В этом аспекте философская речь больше не самоцель, она поставлена на службу философской жизни. Главная сущность философии состоит теперь не в речи, а в жизни, в действии. Вся античность признавала, что Сократ был философом больше своей жизнью и своей смертью, чем своими речами. И античная философия всегда оставалась сократической в той мере, в какой она
всегда представляла самое себя скорее как образ жизни, а не как теоретическую речь. Философ должен непременно быть не профессором или писателем, но человеком, сделавшим определенный жизненный выбор, принявшим для себя определенный стиль жизни, например, эпикурейский или стоический. Речь, наверное, играет важную роль в этой философской жизни; жизненный выбор выражается «в догматах», в описании определенного видения мира, и этот жизненный выбор остается живым, благодаря внутренней речи философа, который вспоминает в процессе этой речи фундаментальные догмы. Но речь эта неотделима от жизни и и действия.
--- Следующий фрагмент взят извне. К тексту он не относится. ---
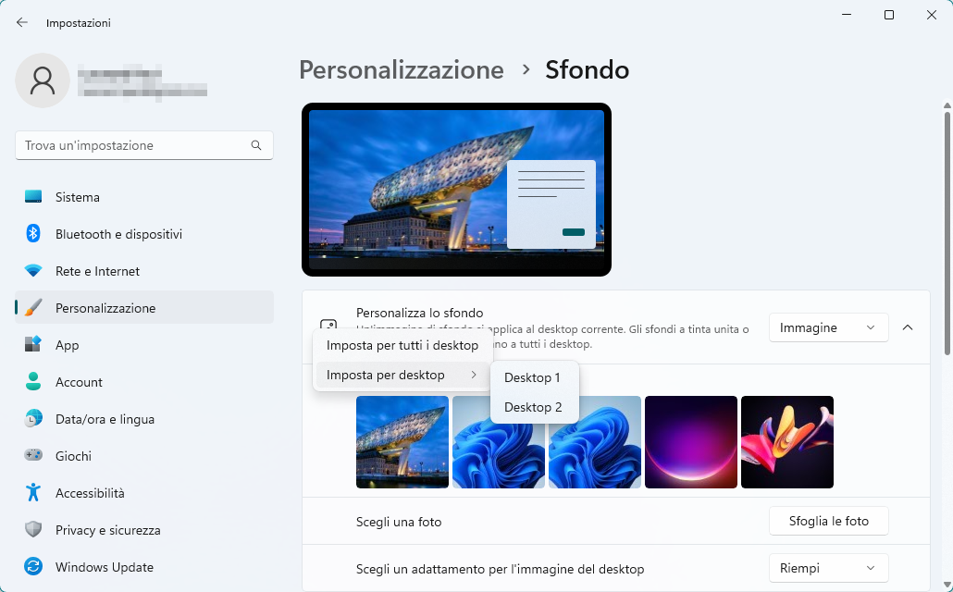The image size is (953, 592).
Task: Pick the colorful abstract flower wallpaper
Action: pos(787,442)

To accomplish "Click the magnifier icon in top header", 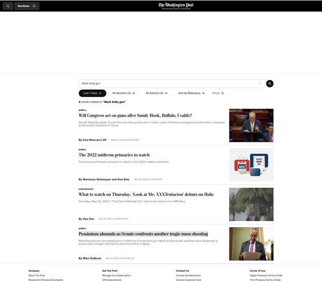I will click(x=8, y=6).
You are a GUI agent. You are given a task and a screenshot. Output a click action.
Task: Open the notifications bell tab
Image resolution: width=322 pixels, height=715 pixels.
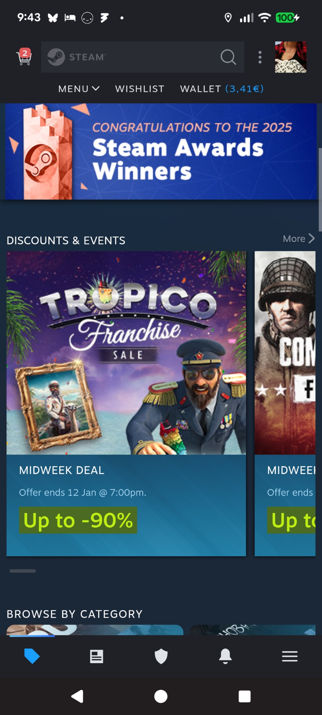(225, 656)
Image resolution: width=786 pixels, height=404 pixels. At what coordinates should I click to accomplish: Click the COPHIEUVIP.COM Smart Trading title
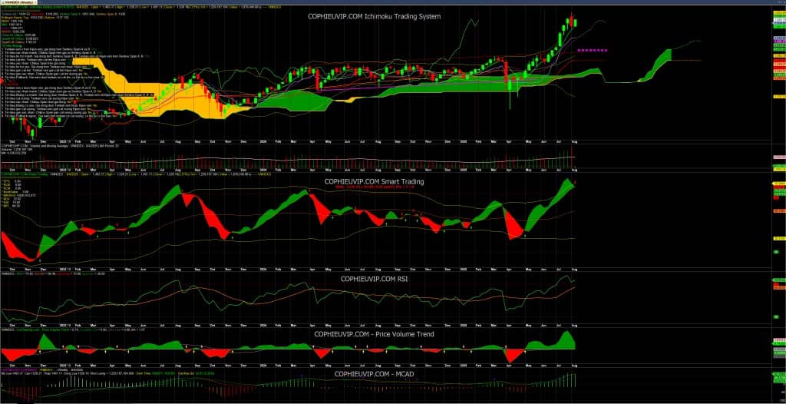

Таким образом, для нас приоткрывается тип философии, отождествляемый в некотором роде с жизнью человека, осознающего самого себя, беспрестанно выправляющего свою речь и свои действия, чувствующего свою принадлежность к человечеству и к миру. В этом смысле знаменитая формула «философствовать — это значит учиться умирать» является одним из самых адекватных определений, которые когда-либо были даны философии. В перспективе смерти каждое мгновение предстанет, как чудесная и нечаянная удача, и каждый взгляд, устремленный на мир, даст нам такое впечатление, что мы видим его в первый, и может быть, в последний раз. Мы прочувствуем неизмеримую тайну возникновения мира. Признание этой в некотором роде священной характеристики жизни и существования приведет нас к пониманию нашей ответственности перед другими и перед самими собой. В таком осознании и в такой жизненной установке древние находили ясность рассудка, спокойствие души, внутреннюю свободу, любовь к другому, уверенность в своих действия. У некоторых философов XX века, например, Бергсона, Лавеля или Фуко, можно наблюдать определенное
стремление вернуться к этой античной концепции философии.
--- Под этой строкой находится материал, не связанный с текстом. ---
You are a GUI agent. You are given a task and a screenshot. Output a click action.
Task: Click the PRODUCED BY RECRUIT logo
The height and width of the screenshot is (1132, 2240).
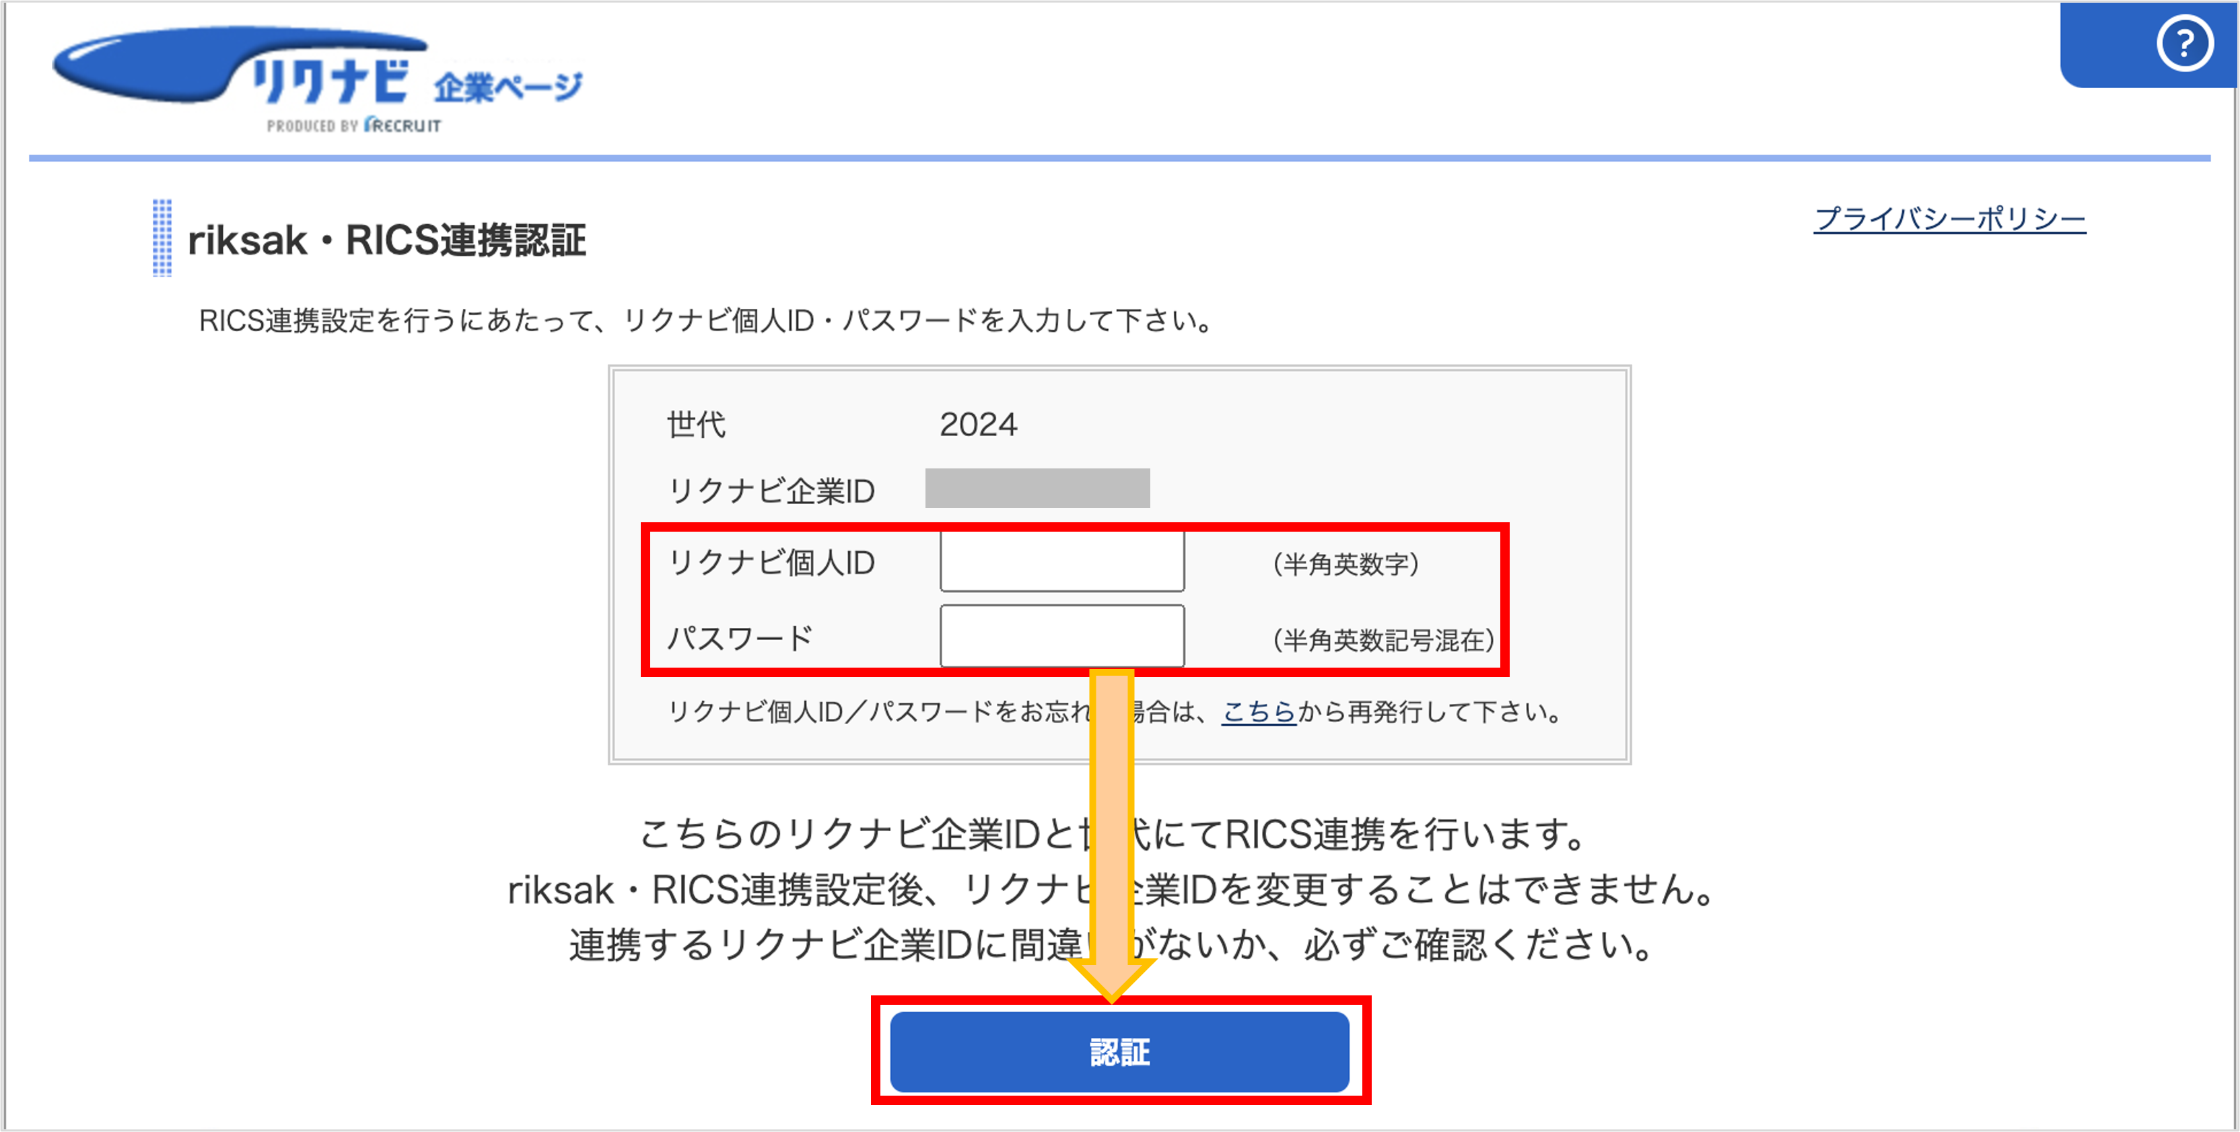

По всей вероятности, такая философия не может быть роскошью, поскольку она связана с самой жизнью. Она скорее будет элементарной потребностью человека. Вот почему такие философии, как эпикуреизм или стоицизм, провозглашали себя универсальными. Предлагая людям искусство жить как человеку, они обращались ко всем человеческим существам: рабам, женщинам, чужеземцам. Они были миссионерскими учениями, они стремились обратить массы.
Но тщетно. Ибо не нужно впадать в иллюзию: эта философия, задуманная как образ жизни, может по- прежнему быть только роскошью. Драматичность человеческого положения заключается именно в том, что невозможно не философствовать и, в то же время, невозможно философствовать. Человеку открыты благодаря философскому сознанию изобилие чудес космоса и земли, более острое восприятие, неисчерпаемое богатство коммуникации с другими людьми, с другими душами, приглашение действовать благожелательно и справедливо. Но заботы, принуждения, банальности повседневной жизни мешают ему прийти к этой жизни, в которой он осознает все свои возможности. Как же гармонично соединить повседневную жизнь и философское сознание? Это может быть только зыбкое и очень непрочное завоевание. «Все, что прекрасно, — говорит Спиноза в конце своей Этики, — столь же трудно, сколь редко». И как миллиарды людей, придавленные нищетой и страданием, могут достичь такого уровня сознания? И разве быть философом не значит тоже страдать от своей отделенности, от этой привилегии, этой роскоши, и ни на одно мгновение не забывать об этой драме человеческого положения?
Мои книги и исследования [18]
Напомню коротко о своей литературной или научной деятельности для тех слушателей, которые могут меня не знать.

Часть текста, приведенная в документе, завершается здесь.